Gandhi ji says that some act or something is good or aesthetically beautiful only if it is beautiful enough for all.2 If whatever you do is good for you only, but it is not good for others, or all, it can not be said good. Majority cannot decide good or bad. The idea of good or bad, is essentially relative. Something can be good for one, but bad for others, and if the majority is authorized to decide what is good, than obviously, the minority is forced to accept it as good, without any option to oppose that. Hence, Gandhi certainly was not exclusively supportive of the Majority rule; obviously, he was not a supporter of enslavement of minority against the majority rule. He was proponent of the freedom and savior of minority against the majority. That is why he supported the idea of organized anarchy
“The State represents violence in a concentrated and organised form. The individual has a soul but as the state is a soulless machine, it can never be weaned away from violence to which it owes its very existence”. — Mahatma Gandhi3
Yet, was Mahatma Gandhi supporting the idea of freedom of the individual, the smallest minority, to decide for his self and his pursuit of good and happiness?
Was Mahatma Gandhi an existentialist, individualist, supporter of Individual rights and ability to be free and independent to rule and decide for his own life? Was Mahatma Gandhi a Libertarian? No, he was not, his idea of “organized anarchy” constitute a meaningful government and bureaucracy.

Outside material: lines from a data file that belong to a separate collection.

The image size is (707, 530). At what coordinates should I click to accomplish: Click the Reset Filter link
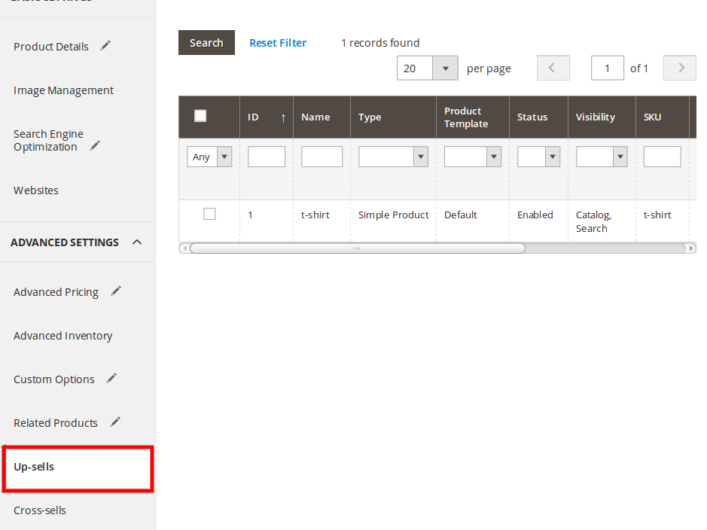point(278,43)
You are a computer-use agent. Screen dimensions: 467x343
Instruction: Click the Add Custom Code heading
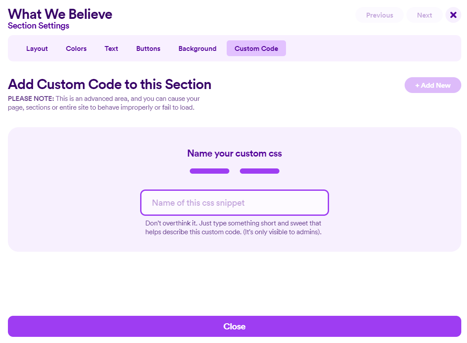110,84
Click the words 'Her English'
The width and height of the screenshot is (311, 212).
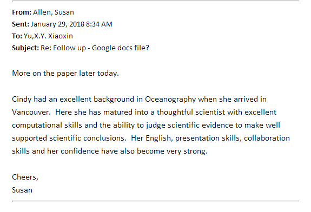coord(151,138)
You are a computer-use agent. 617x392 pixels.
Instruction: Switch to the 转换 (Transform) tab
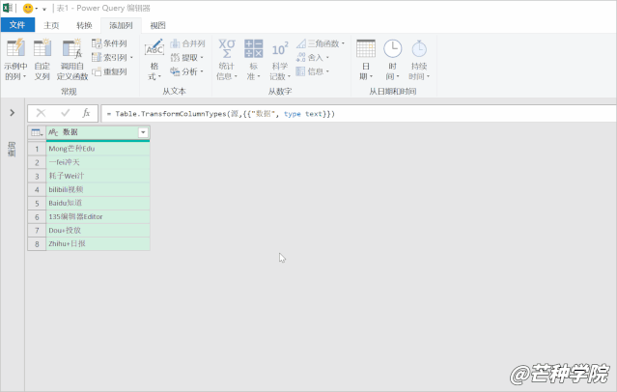pos(84,25)
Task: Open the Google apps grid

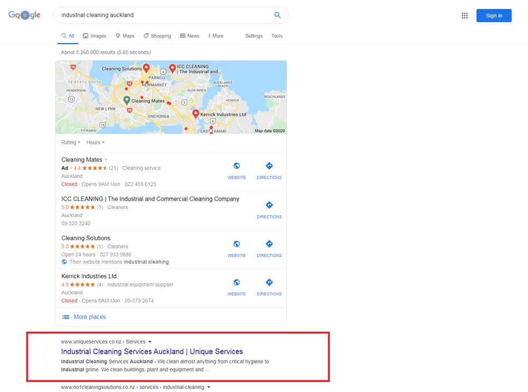Action: click(x=465, y=15)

Based on Indian ethos and values, Gandhi added some powerful features for containing consumption and promoting social justice and equity. These are:
1) Village governments in which the village assembly controls resources and decision-making;
2) Decentralised production systems to curb distress migration to urban centres;
3) Self-sustaining local economies providing resilience to regional and global economic turbulence;
4) A low expense clean election system;
5) National governments accountable to local governance as a check against arrogance of the state;
6) Industry as trusteeship of the people, reinvesting in production of goods and services and not indulging in ostentatious consumption; and
7) Religions integrated as a positive force at the grassroots level.4
Gandhi was not a Libertarian; rather he was a socialist, a deep rooted supporter of the philosophy of Kant, the very basis of Marxism and Socialism. He was not an Individualist, nor he was supporter of Lockean law of homestead and property rights, he was not capitalist. Yet, he did not want the majority to rule over government and dictate for what is good or what is bad. In a sense, Gandhi was Minarchist, yet was he an Objectivist?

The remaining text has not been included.